Text segment ▸
29 Section 46 then provides:
“(1) Subject to subsection (2), an application for a visa is valid if, and only if:
(a) it is for a visa of a class specified in the application; and
(b) it is made in the way required by subsection 45(2), including any way required by subsection 45(3) ...”
30 Regulation 2.07 provides that for the purposes of ss 45 and 46 of the Act, if an application is required for a particular class of visa, the matters that are set out in the relevant part of Schedule 1 are the approved form (if any) to be completed by an applicant, the visa application charge and other matters relating to the application. The completion of an approved form in accordance with any directions in it is mandated by Regulation 2.07(3). Schedule 1 of the Regulations, which relates to classes of visas, contains a note that the Schedule sets out the specific ways in which a non-citizen is to apply for a visa of a particular class. The note then provides:
“An application that is not made as set out in this Schedule is not valid and will not be considered: see the Act, ss 45, 46 and 47.”
31 Under s 47 the Minister is obliged to consider “a valid application for a visa”. Subsections (3) and (4) of that section then provide:
“(3) To avoid doubt, the Minister is not to consider an application that is not a valid application.
(4) To avoid doubt, a decision by the Minister that an application is not valid and cannot be considered is not a decision to refuse to grant the visa.”
32 The applicant for a visa may withdraw it under s 49.

Work to complete ▸
a – Set down the passage on visa application validity word for word, from start to finish.
b – Replace "breadcrumb navigation bar" with "breadcrumb trail" in the dataset entries from the line with "You are a GUI" up to and including the line with "This screenshot has width=1422, height=840.". Return only those lines, with nothing else altered.
The passage on visa application validity and the dataset entries come from unrelated sources.

[Dataset entries]
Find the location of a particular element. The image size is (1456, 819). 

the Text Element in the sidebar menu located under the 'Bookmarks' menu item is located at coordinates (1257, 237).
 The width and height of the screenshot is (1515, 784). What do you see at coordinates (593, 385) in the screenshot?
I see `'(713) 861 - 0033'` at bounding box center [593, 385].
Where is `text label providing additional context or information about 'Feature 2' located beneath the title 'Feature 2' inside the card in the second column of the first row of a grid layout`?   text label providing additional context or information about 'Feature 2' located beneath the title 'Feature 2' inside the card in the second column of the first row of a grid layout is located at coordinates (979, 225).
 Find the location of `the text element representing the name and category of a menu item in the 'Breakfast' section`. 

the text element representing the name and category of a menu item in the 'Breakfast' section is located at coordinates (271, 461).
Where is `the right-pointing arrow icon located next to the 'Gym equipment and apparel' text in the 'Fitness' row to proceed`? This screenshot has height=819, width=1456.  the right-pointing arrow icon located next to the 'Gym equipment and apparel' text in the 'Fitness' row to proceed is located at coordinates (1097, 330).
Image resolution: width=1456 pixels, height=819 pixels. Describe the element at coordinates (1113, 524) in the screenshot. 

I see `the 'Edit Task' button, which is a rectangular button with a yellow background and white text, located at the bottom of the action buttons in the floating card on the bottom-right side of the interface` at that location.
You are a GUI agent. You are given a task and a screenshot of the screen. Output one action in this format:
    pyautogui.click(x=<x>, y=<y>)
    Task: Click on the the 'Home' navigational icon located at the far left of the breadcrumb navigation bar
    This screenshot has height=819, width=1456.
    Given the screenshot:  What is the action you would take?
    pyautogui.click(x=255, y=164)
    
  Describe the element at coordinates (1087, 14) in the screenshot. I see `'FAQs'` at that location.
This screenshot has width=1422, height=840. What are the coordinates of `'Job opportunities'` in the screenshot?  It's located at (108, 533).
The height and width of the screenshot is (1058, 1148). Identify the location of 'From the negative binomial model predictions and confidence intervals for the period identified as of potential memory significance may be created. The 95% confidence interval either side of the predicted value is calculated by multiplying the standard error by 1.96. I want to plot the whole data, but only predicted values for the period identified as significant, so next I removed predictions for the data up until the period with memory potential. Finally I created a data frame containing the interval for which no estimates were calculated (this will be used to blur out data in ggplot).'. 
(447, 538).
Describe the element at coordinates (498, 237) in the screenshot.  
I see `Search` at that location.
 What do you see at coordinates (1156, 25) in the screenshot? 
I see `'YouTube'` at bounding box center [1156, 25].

Solutions to the exercise ▸
a –
29 Section 46 then provides:
“(1) Subject to subsection (2), an application for a visa is valid if, and only if:
(a) it is for a visa of a class specified in the application; and
(b) it is made in the way required by subsection 45(2), including any way required by subsection 45(3) ...”
30 Regulation 2.07 provides that for the purposes of ss 45 and 46 of the Act, if an application is required for a particular class of visa, the matters that are set out in the relevant part of Schedule 1 are the approved form (if any) to be completed by an applicant, the visa application charge and other matters relating to the application. The completion of an approved form in accordance with any directions in it is mandated by Regulation 2.07(3). Schedule 1 of the Regulations, which relates to classes of visas, contains a note that the Schedule sets out the specific ways in which a non-citizen is to apply for a visa of a particular class. The note then provides:
“An application that is not made as set out in this Schedule is not valid and will not be considered: see the Act, ss 45, 46 and 47.”
31 Under s 47 the Minister is obliged to consider “a valid application for a visa”. Subsections (3) and (4) of that section then provide:
“(3) To avoid doubt, the Minister is not to consider an application that is not a valid application.
(4) To avoid doubt, a decision by the Minister that an application is not valid and cannot be considered is not a decision to refuse to grant the visa.”
32 The applicant for a visa may withdraw it under s 49.

b –
You are a GUI agent. You are given a task and a screenshot of the screen. Output one action in this format:
    pyautogui.click(x=<x>, y=<y>)
    Task: Click on the the 'Home' navigational icon located at the far left of the breadcrumb trail
    This screenshot has height=819, width=1456.
    Given the screenshot:  What is the action you would take?
    pyautogui.click(x=255, y=164)
    
  Describe the element at coordinates (1087, 14) in the screenshot. I see `'FAQs'` at that location.
This screenshot has width=1422, height=840. What are the coordinates of `'Job opportunities'` in the screenshot?  It's located at (108, 533).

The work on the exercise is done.